The real irony is that the psychic prison organizations that house these sociopathic type bosses most probably have some statement in their “values’ epistle to the effect that they “promote and support a healthy work-life balance” for their employees. And, as I’m sure you too can attest, nothing is usually further from the truth.
In her 2015 CNN Money article, “No. 1 Cause of Bad Work-Life Balance? Bad Bosses,” Jeanne Sahadi details the result of a survey from project-management systems maker Workfront. In the survey 89% of those surveyed say it’s important for their employers not to contact them outside of work. Despite that, half of participants said that work has intruded on their time spent with family and friends and caused them to miss important life events such as weddings and birthdays. And roughly 40% said it has ruined time spent with family and caused them to lose focus when they were with them.
The bottom line is that a lack of true work-life balance makes for bad morale, where employees either resent each other or certainly the boss who’s not afraid to contact them at all off hours with a problem that’s typically not life-threatening to the organization. I can certainly attest to suffering the intrusion on my time spent with family and friends. I’ve been interrupted during weddings and birthdays and of course while on vacation almost too many times to remember. And yes it made me angry and bitter. This is mostly because whatever the crisis that prompted the boss to call me, hardly ever was it life-threatening to the organization. Most “crises” aren’t business life-threatening, even during normal work hours, let alone after hours.

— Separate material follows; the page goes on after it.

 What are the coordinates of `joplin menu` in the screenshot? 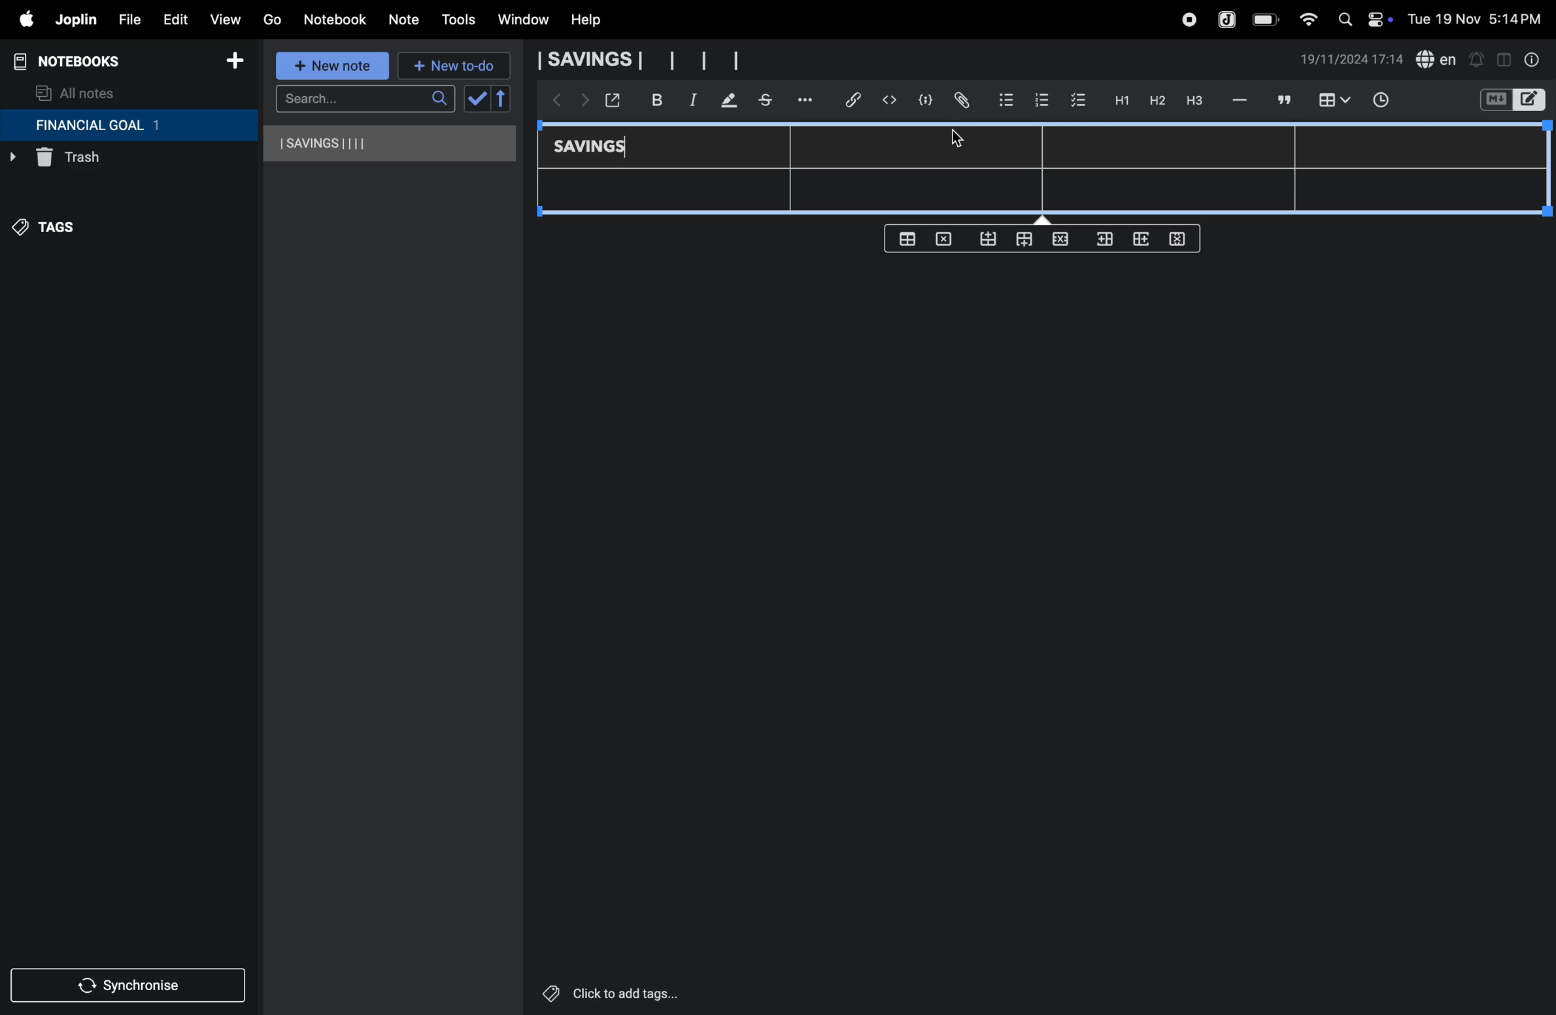 It's located at (73, 20).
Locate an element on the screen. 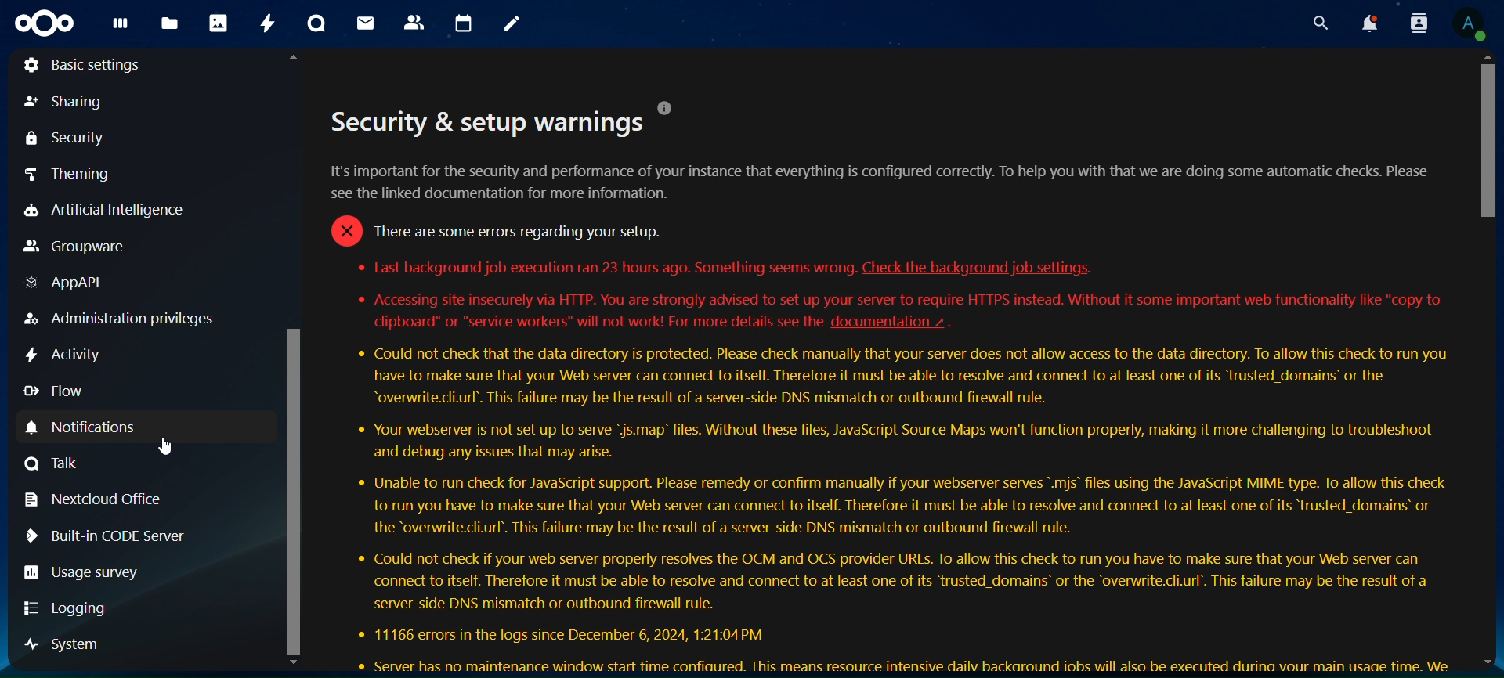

So, if you suffer the symptoms of nomophobia, ask yourself what you’re really afraid of; not being close to your smartphone or really being stuck a slave to the smartphone. I’ll go out on a limb here and say that if you’re in management and have a company-supplied smartphone then you’re probably really more afraid of getting a call, or text, or e-mail, from your boss on an off-hour. For those in management it’s really this fear that is the cause of nomophobia, whether we want to admit it or not. For management having a smartphone really becomes a love-hate relationship. Those making the incendiary calls love it and the poor slob receiving the calls learns quickly to hate it.
The solution can be tough. Learning to ignore those frantic calls, emails or texts, from the boss can certainly be career-limiting. What really needs to happen in the business world is a return to what it was like back in days before smartphones where a boss would think twice before calling a subordinate at home, or on vacation, for a work-related issue. However, don’t hold your breath for that to happen. Since smartphones aren’t going anywhere soon the real solution is that those values statements, where management expounds on its pride of supporting work-life balance, need to be more than just words on a poster in the lunchroom.
So if you’re a boss that has engaged in using the smartphone as a way to keep your subordinates on their toes you need only look in the mirror to understand why your organization suffers a lack of teamwork and dedication and has lousy morale.